**Required work:**
Set down the entries again word for word, without any of the images.

**Material for this task:**
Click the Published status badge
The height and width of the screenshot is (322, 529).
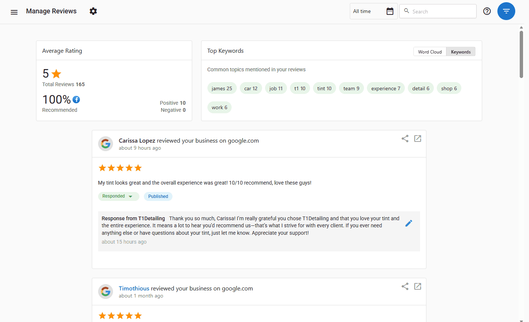point(158,196)
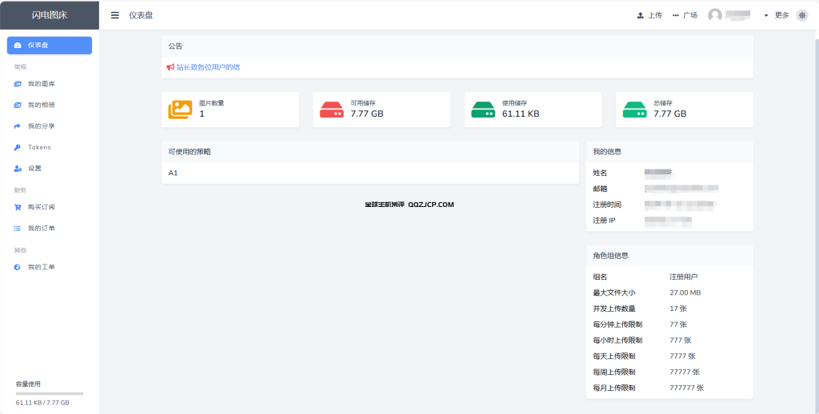Go to 我的相册 albums
Viewport: 819px width, 414px height.
(41, 105)
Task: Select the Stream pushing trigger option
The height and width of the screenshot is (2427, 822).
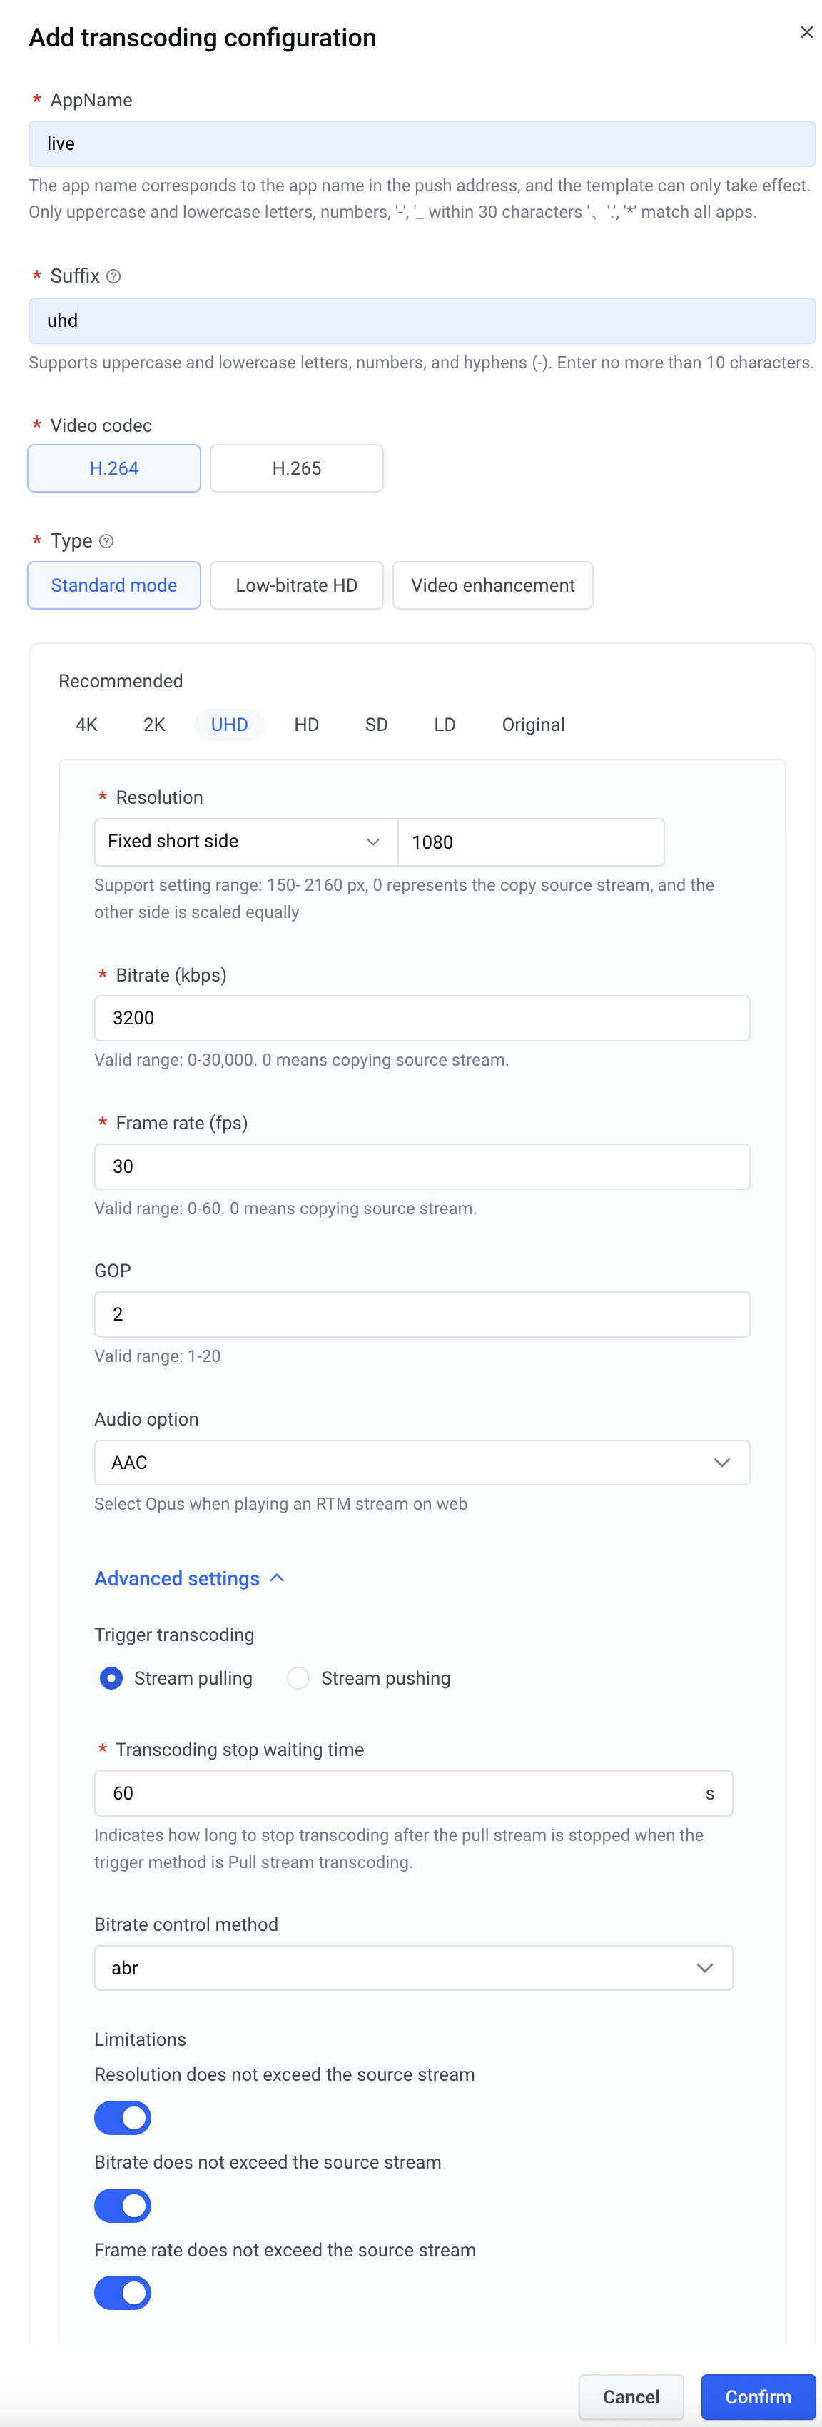Action: pos(298,1678)
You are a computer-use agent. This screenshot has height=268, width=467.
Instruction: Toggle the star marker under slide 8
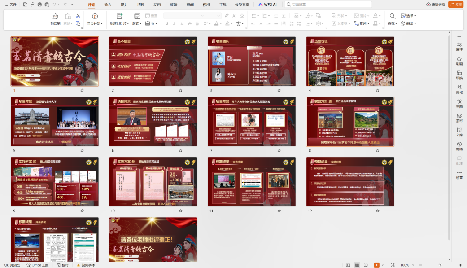tap(377, 151)
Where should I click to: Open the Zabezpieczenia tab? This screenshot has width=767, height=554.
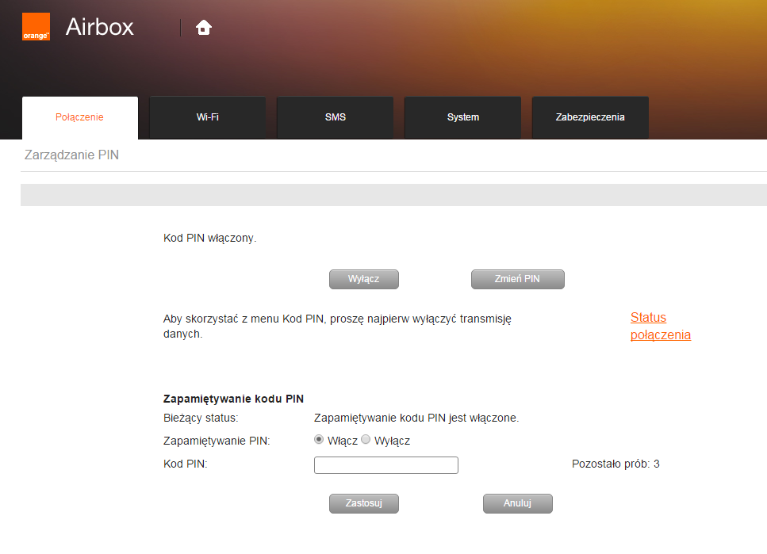pos(589,117)
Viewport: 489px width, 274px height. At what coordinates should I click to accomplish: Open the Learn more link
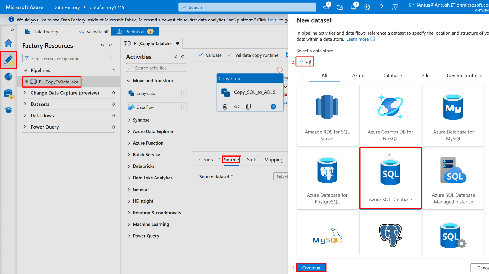(358, 39)
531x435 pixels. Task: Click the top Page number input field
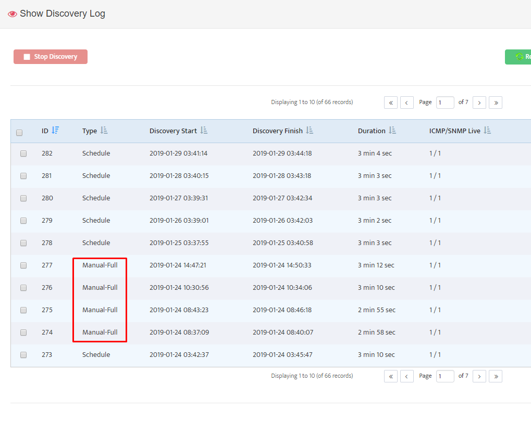(x=445, y=103)
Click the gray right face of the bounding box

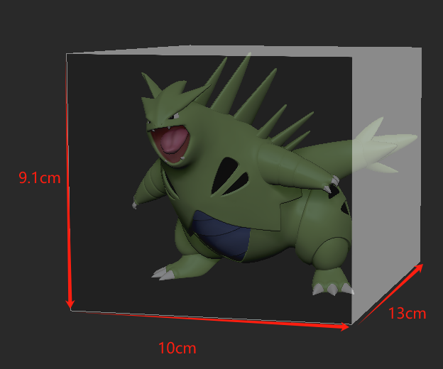(x=387, y=213)
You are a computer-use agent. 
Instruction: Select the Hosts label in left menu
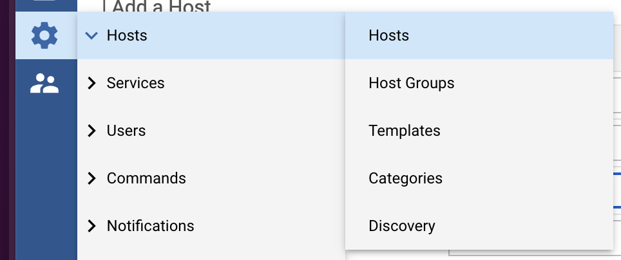127,35
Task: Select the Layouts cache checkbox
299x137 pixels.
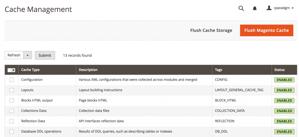Action: pyautogui.click(x=12, y=90)
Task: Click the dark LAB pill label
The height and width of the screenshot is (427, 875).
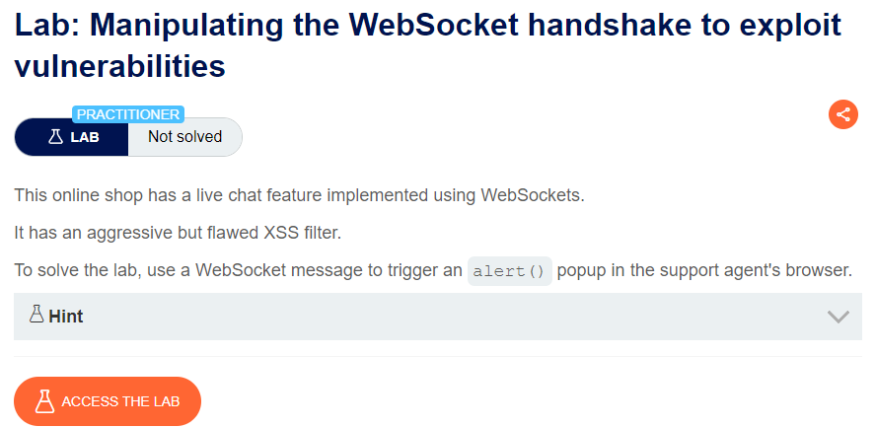Action: [71, 137]
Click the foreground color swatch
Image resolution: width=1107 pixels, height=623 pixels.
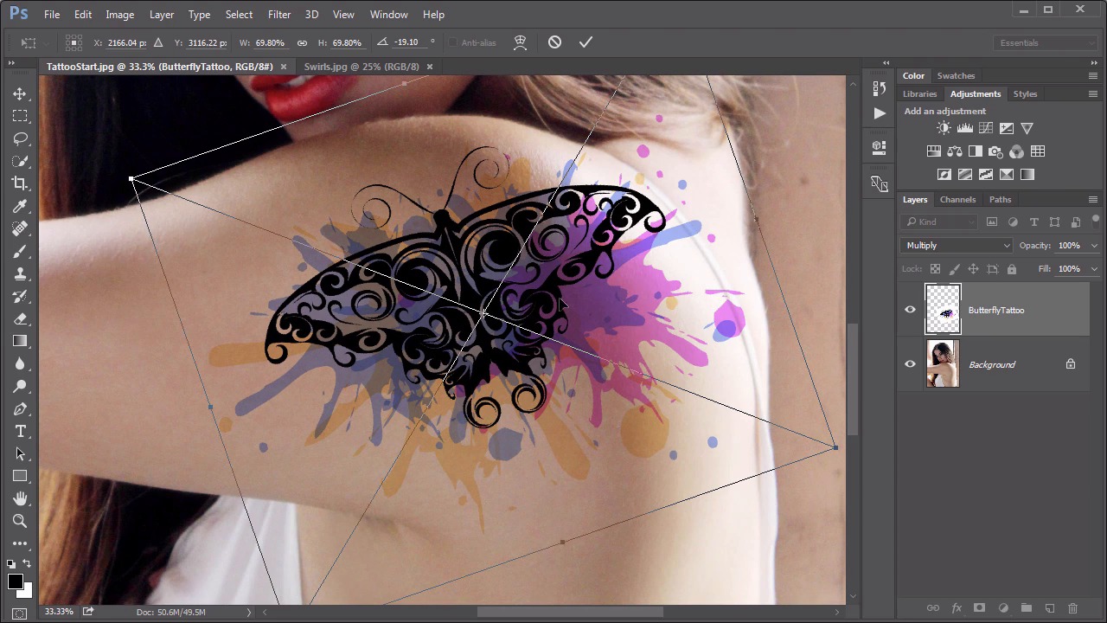tap(15, 581)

**Response area:**
Click the Published status badge
The height and width of the screenshot is (322, 529).
point(158,196)
Go to 我的相册 albums
Viewport: 819px width, 414px height.
(41, 105)
Task: Select the Stream pushing trigger option
The height and width of the screenshot is (2427, 822).
Action: pos(298,1678)
You are a computer-use agent. This screenshot has height=268, width=467.
Instruction: Toggle the star marker under slide 8
tap(377, 151)
Where should I click to: Open the Zabezpieczenia tab? This screenshot has width=767, height=554.
pos(589,117)
Viewport: 489px width, 274px height. At what coordinates should I click to accomplish: Open the Learn more link
(358, 39)
531x435 pixels. Task: Click the top Page number input field
(x=445, y=103)
Click the gray right face of the bounding box

(x=387, y=213)
You are a computer-use agent. 
Instruction: Select the Hosts label in left menu
127,35
Task: Select the Layouts cache checkbox
299x137 pixels.
Action: pyautogui.click(x=12, y=90)
Task: Click the dark LAB pill label
The height and width of the screenshot is (427, 875).
Action: [71, 137]
Click the foreground color swatch
Image resolution: width=1107 pixels, height=623 pixels.
tap(15, 581)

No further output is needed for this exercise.